Study text:
Nearly 20 years after Pathfinder rolled onto an ancient Martian flood plain called Ares Vallis, NASA’s four Mars rovers have only covered about 38 miles of the Red Planet. That leaves plenty of territory for the next lander, Mars 2020, to explore.
At a conference last week, scientists determined three possible landing sites for the rover: Columbia Hills, Northeast Syrtis, and Jezero Crater. Orbital observations and previous rovers have found that the first two sites were likely once home to hot springs; Jezero Crater may have held a large lake.
“If you find where the liquid water was,” Bruce Betts, director of science and technology for the Planetary Society, tells The Christian Science Monitor, “if there were ever life on Mars, that would be a good place to look.”
This “follow the water” paradigm has guided NASA's missions to Mars since the 1990s. The Mars 2020 mission, scheduled for launch in three years, continues this approach and adds a new goal: returning samples for Earth-based study.
“All of the recent landings, going back to Spirit and Opportunity, have been driven by this liquid water interest,” Dr. Betts says. With Mars 2020, he continues, “they've upped the ante a little, particularly with the collection of samples where you can bring them back to Earth and do detailed studies.”
Past rovers have hammered Mars rocks, probed them with microscopes, and zapped them with lasers, but they've all been limited by the need to weigh as little as possible. Some scientific instruments, notes Betts, “are larger than you could ever hope to fly.”
We also have Mars rocks that fell to Earth as meteorites after getting kicked up by ancient impacts. But those have been stripped from their geological context, Betts explains: “exactly where it came from, the layer of the rocks, how it fits into the overall history.”
Engineers at NASA’s Jet Propulsion Laboratory are preparing Mars 2020 to gather both samples and context. As reported by Nature’s Alexandra Witze, the rover will fill 37 14-centimeter-long titanium tubes with air, rock, and soil samples, then leave them in a cache on the planet’s surface.
At some unknown future date, another vehicle will land, deploy a “fetch” rover to retrieve the cache, and return the samples to Earth.
In 2013, the authors of a National Research Council report titled “Vision and Voyages for Planetary Science in the Decade 2013-2022” labeled a sample-return mission like this as a top priority. After considering one alternative – sending more rovers – the study’s authors concluded that “sample return would have significantly higher science return and a much higher science-to-dollar ratio.”
That doesn’t mean it will be cheap. A recent audit, performed by NASA’s inspector general, pegs the cost of Mars 2020 at $2.4 billion. Dr. Firouz Naderi, JPL’s associate director, estimates the total cost of sample collection and a second pickup mission at between $6 and $7 billion.

Recorded information:
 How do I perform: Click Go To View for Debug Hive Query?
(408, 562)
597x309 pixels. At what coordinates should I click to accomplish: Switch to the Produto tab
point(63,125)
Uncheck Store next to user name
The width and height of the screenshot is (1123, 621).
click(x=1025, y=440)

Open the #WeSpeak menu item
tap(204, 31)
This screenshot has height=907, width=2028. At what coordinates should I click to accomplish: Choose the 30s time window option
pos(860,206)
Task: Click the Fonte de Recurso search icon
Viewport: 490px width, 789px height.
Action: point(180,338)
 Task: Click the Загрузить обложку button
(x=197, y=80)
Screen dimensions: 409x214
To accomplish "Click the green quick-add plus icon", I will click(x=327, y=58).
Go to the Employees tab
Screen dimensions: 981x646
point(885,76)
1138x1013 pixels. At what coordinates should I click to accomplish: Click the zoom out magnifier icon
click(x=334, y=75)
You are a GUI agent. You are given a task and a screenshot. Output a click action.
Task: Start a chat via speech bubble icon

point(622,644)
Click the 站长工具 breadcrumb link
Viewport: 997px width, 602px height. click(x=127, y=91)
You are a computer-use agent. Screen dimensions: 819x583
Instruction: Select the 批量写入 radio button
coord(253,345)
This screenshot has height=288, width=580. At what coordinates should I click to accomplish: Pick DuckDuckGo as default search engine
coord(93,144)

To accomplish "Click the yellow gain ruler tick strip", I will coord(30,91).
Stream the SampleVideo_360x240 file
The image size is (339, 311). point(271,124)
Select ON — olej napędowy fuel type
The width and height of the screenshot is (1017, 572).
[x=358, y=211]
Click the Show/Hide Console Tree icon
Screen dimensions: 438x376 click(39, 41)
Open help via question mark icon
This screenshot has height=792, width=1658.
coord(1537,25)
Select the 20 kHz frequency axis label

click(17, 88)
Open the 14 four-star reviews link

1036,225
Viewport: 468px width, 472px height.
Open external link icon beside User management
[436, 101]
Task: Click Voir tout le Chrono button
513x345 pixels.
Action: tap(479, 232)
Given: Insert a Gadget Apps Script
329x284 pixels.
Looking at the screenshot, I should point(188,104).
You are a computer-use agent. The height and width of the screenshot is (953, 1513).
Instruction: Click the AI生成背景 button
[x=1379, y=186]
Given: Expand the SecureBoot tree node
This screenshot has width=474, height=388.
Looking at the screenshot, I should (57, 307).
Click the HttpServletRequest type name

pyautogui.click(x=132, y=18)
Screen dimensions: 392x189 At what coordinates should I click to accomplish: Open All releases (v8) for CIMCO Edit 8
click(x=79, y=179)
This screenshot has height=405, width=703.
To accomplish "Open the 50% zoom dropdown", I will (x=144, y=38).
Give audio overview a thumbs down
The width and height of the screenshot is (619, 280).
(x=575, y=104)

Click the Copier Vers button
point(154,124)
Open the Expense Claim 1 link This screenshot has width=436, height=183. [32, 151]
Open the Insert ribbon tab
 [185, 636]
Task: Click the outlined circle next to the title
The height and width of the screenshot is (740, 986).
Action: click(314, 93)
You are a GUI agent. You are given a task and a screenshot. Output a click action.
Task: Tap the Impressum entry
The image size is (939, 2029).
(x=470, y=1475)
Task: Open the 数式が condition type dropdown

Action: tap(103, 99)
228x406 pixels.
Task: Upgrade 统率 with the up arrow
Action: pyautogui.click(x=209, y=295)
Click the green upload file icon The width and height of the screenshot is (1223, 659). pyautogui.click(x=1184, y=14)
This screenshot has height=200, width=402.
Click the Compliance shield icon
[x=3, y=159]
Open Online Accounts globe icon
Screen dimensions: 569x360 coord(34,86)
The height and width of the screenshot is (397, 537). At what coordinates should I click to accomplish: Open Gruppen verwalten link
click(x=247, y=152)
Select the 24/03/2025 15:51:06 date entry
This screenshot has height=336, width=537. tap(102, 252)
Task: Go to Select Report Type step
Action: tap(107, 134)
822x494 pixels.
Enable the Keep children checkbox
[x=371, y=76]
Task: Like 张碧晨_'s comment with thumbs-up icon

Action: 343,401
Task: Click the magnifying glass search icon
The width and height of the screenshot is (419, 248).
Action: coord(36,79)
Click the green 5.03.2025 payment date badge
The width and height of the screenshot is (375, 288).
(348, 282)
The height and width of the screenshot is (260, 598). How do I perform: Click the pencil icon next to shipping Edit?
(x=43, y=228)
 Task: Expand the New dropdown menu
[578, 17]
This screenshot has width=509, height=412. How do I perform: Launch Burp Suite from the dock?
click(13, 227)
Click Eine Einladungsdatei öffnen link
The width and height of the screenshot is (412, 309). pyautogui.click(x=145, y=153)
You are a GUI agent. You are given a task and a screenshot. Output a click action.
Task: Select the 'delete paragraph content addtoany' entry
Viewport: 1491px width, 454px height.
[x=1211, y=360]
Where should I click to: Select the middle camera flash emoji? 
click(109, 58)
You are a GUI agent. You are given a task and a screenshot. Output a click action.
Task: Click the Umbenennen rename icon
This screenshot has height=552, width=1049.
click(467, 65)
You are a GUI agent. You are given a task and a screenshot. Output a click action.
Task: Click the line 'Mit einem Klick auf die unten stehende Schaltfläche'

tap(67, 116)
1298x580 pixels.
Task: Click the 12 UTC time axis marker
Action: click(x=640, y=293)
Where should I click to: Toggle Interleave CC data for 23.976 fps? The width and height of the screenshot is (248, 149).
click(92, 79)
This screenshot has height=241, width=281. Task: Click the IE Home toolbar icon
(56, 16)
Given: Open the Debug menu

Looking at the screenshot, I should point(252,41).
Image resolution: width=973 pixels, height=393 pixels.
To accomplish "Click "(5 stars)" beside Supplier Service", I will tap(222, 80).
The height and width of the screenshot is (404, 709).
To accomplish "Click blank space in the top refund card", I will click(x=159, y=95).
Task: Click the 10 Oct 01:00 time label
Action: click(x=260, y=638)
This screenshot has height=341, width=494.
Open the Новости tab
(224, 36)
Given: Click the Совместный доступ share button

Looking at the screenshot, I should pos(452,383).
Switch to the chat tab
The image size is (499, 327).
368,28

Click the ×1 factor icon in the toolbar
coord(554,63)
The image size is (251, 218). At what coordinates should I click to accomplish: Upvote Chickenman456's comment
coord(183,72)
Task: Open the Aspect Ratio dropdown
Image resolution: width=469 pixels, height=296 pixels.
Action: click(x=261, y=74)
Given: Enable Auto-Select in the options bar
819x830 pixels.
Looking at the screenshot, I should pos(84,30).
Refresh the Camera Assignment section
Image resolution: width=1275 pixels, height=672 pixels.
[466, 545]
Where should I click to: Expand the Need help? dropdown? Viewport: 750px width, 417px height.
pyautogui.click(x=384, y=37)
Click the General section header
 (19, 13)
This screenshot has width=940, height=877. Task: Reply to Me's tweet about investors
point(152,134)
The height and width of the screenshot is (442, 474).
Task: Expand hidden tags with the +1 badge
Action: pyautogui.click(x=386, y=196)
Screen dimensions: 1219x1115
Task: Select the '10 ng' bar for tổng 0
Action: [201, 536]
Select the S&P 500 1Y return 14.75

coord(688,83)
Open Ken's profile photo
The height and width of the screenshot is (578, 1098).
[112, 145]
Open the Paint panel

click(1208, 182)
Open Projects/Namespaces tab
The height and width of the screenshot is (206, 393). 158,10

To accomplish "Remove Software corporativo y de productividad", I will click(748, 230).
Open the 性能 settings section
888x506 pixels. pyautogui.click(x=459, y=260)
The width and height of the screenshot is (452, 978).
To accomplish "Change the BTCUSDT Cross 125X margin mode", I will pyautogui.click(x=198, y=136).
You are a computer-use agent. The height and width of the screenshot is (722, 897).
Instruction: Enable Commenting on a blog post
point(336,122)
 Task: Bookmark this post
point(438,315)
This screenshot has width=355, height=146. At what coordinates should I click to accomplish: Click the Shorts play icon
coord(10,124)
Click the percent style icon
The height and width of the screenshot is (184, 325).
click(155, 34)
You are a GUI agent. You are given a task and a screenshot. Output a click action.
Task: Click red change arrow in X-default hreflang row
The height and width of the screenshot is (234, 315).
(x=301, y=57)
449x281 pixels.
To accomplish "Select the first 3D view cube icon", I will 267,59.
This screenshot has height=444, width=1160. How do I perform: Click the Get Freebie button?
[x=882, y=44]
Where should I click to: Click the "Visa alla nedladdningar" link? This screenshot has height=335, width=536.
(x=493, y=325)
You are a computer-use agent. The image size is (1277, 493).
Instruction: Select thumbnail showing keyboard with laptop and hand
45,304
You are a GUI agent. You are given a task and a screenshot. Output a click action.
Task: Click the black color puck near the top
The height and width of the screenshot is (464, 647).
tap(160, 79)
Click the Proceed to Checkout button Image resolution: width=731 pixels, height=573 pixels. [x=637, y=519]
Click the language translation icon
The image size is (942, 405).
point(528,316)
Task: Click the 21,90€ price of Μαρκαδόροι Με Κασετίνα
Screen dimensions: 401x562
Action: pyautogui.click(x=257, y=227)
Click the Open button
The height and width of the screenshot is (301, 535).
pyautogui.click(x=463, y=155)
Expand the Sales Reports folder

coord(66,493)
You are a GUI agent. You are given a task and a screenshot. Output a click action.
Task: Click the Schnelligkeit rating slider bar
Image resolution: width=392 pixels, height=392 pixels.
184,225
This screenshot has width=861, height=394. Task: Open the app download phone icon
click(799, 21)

Work instruction A: Sum up the article on the Mars 2020 rover in two sentences.
Work instruction B: Carry the article on the Mars 2020 rover forward from its last sentence.
The lines have nothing to do with the article on the Mars 2020 rover.

Task answer A: Scientists have narrowed the landing options for Mars 2020 to Columbia Hills, Northeast Syrtis, and Jezero Crater, sites that likely once held hot springs or a large lake, which fits NASA's "follow the water" approach. The rover will also leave air, rock, and soil samples in titanium tubes for a later mission to return to Earth, a plan a National Research Council report ranked as a top priority, though sample collection and pickup together are estimated at $6 to $7 billion.

Task answer B:
But Dr. Betts warns that “it's going to be challenging for anyone to go get the samples and return them. NASA so far is the only one who's demonstrated experience at being able to get [a Mars lander] into a relatively small location and go where they want to go.”
Despite the costs and challenges of bringing back Mars rocks, the rewards could be enormous, says Timothy Goudge, a postdoctoral fellow at the University of Texas at Austin who attended last week’s site selection meeting.
“Having returned samples from a known context/location on Mars would open up a huge suite of analysis techniques that the rocks could be subjected to,” he tells The Christian Science Monitor in an email. Analyzing the rocks in an Earth-based laboratory, he explains, “will allow us to understand the geologic history of the samples (e.g., age, temperature of formation, interaction with fluids and the atmosphere, etc.) in a way that we couldn’t accomplish in situ on Mars.”
That bring us closer to answering the burning question of whether or not life existed on Mars, by applying our best techniques to "any potential organic matter found by the rover, and determining if that material has a biologic origin or not.”
It also accomplishes all this while risking much less contamination to the Martian environment, and avoiding the costly business of keeping astronauts alive during a years-long mission in deep space.
But aspiring Mark Watneys shouldn’t change their career plans just yet. Dr. Michael Meyer, lead scientist for NASA’s Mars Exploration Program, tells the Monitor in an email that a sample return “would help humans get to Mars.”
The Planetary Society's Bruce Betts agrees.
“You can do human missions without a sample return," he says. But because such a mission would involve geological analysis, landing, and taking off from the Martian surface, a "sample return is a logical precursor to a human mission.”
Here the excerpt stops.